医療費が無料だからといって、必ずしも相手方への請求権がなくなるわけではありません。
子ども医療費助成を利用するメリットとデメリット
自治体の医療費助成制度を利用する最大のメリットは手続きが簡単なことです。
病院で受給者証を提示するだけで済むケースが多く、相手方保険会社とのやり取りも不要です。
| メリット | デメリット |
|---|---|
| 手続きが簡単 | 通院交通費などは別途請求が必要 |
| 治療開始がスムーズ | 事故対応の記録を残しにくい場合がある |
| 保険会社との交渉が不要 | 後から資料収集が必要になることもある |
ただし、医療費以外の損害については別途請求する必要があります。
相手方の損害賠償保険を利用するメリットとデメリット
相手方の個人賠償責任保険を利用する場合、治療費だけでなく事故に伴うさまざまな損害を補償対象として扱える可能性があります。
例えば通院交通費、診断書取得費用、場合によっては保護者の付き添いに関する費用などが認められるケースがあります。
| メリット | デメリット |
|---|---|
| 治療費を保険会社が負担する場合がある | 保険会社との連絡が必要 |
| 交通費等も請求できる可能性 | 事故状況の確認が行われる |
| 記録が残る | 完治まで精算が長引く場合がある |
一方で、事故証明や診療記録の提出など手続きが増える点には注意が必要です。
実際によくあるケース
例えば頭部を負傷し数回通院したケースでは、医療費は自治体助成で負担ゼロだったとしても、通院のための交通費や診断書代を相手方保険へ請求する例があります。

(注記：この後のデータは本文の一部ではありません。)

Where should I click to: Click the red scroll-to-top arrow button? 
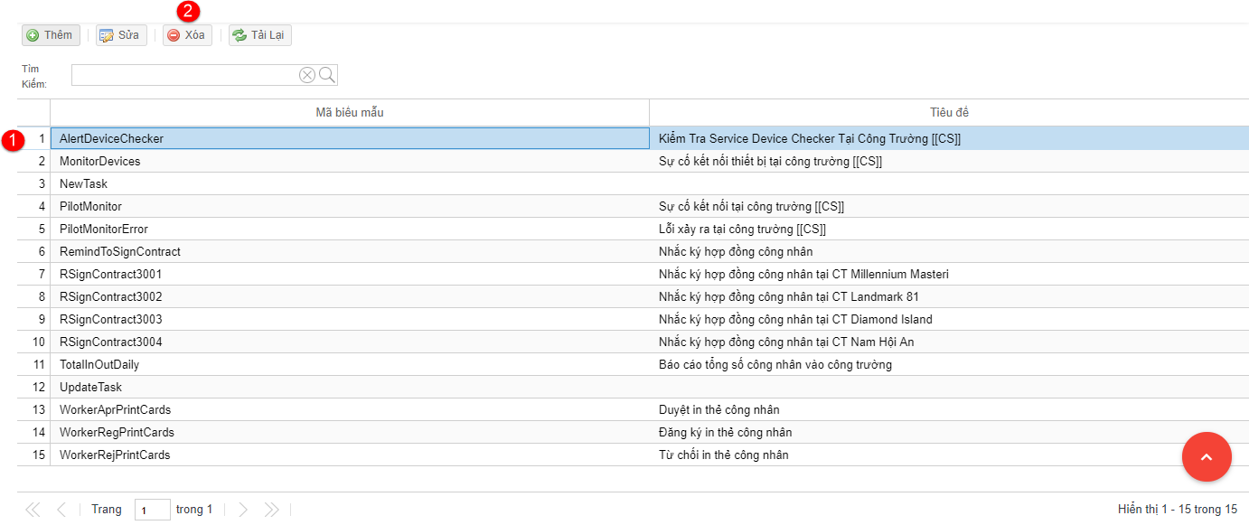[x=1207, y=457]
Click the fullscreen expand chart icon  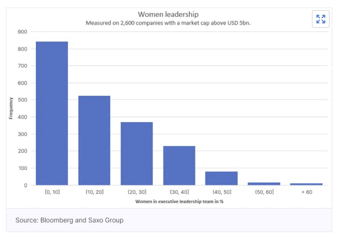point(321,19)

また、保険会社によっては病院へ直接支払いを行う対応を取ることもあります。
事故後すぐに保険会社へ連絡し、どのような補償が可能か確認しておくことで後々のトラブルを防ぎやすくなります。
「儲かる」のかという疑問について
事故による損害賠償は被害を補填する制度であり、基本的には利益を得ることを目的としたものではありません。

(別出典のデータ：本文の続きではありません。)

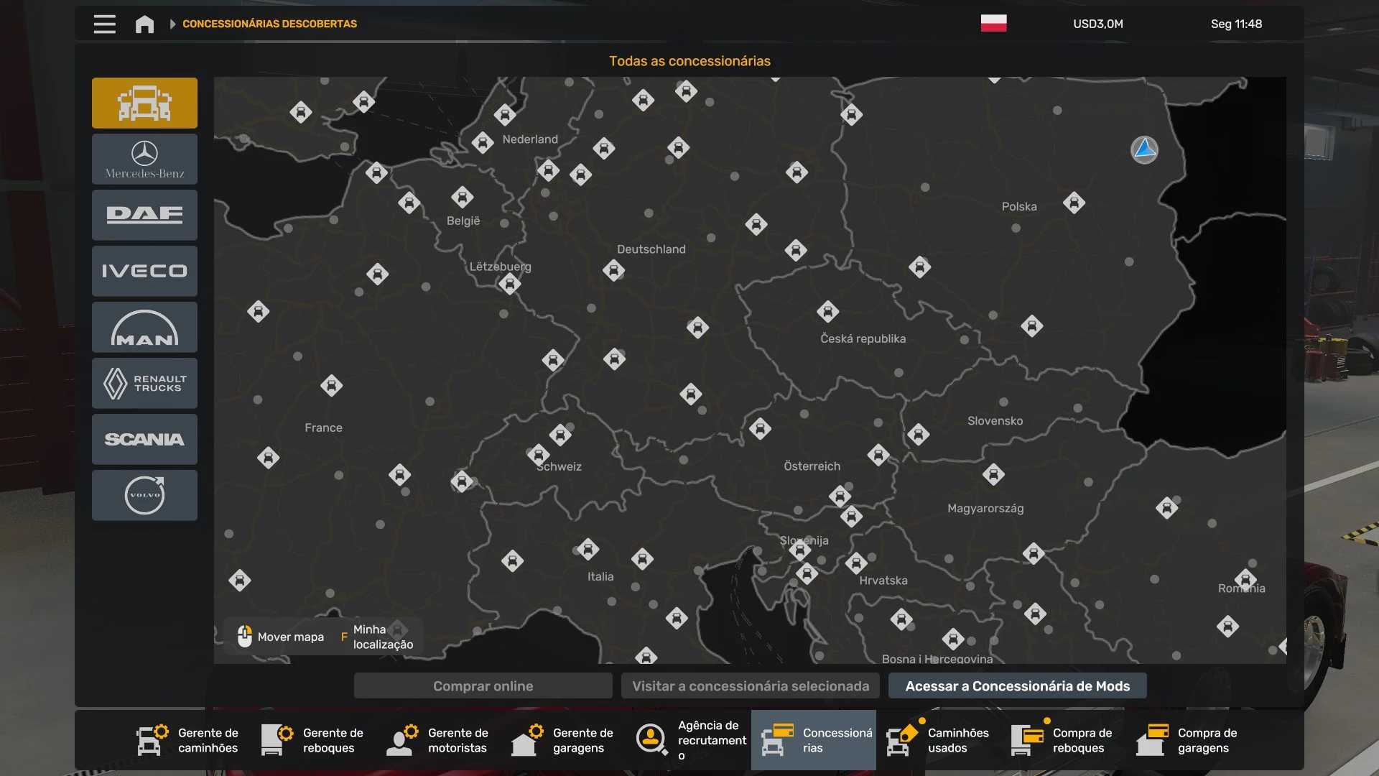The height and width of the screenshot is (776, 1379).
Task: Filter dealers by Renault Trucks brand
Action: (144, 383)
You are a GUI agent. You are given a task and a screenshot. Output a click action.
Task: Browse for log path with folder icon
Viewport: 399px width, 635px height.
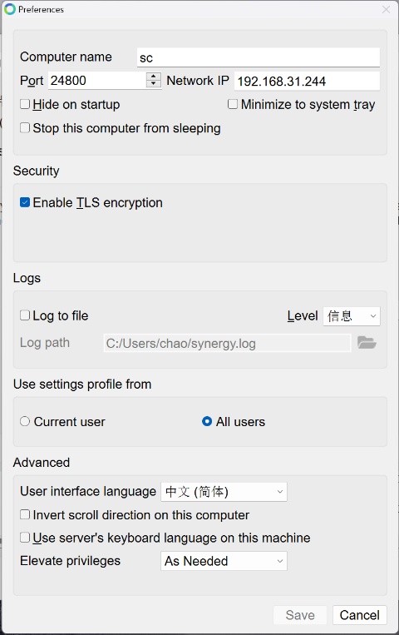[367, 343]
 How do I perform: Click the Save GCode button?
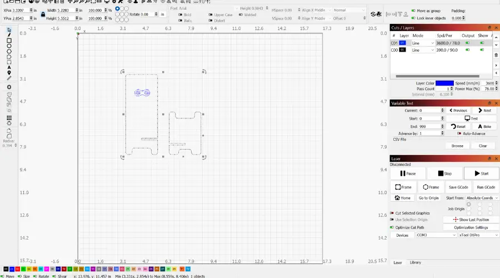tap(458, 187)
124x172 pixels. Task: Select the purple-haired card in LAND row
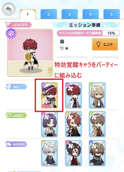(49, 124)
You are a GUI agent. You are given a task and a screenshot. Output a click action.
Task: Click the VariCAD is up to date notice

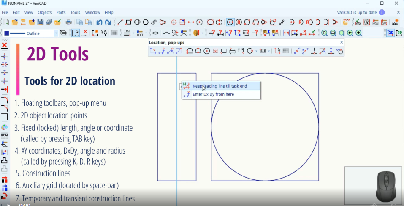click(357, 12)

そのため、実際にかかった治療費や交通費、必要な実費が補償対象となるのが一般的です。
事故が原因で発生した損害を元に戻す考え方であり、事故によって経済的に得をする制度ではありません。
まとめ
子どもの医療費助成を利用する方法は手続きが簡単ですが、事故対応としては相手方の損害賠償保険を利用したほうが治療費以外の費用まで補償対象になる可能性があります。
一方で保険会社とのやり取りや書類提出などの手間は増えます。まずは相手方の保険会社へ連絡し、補償範囲や支払い方法を確認したうえで、どちらの方法が適しているか判断することが大切です。通院記録や領収書は完治まで必ず保管しておきましょう。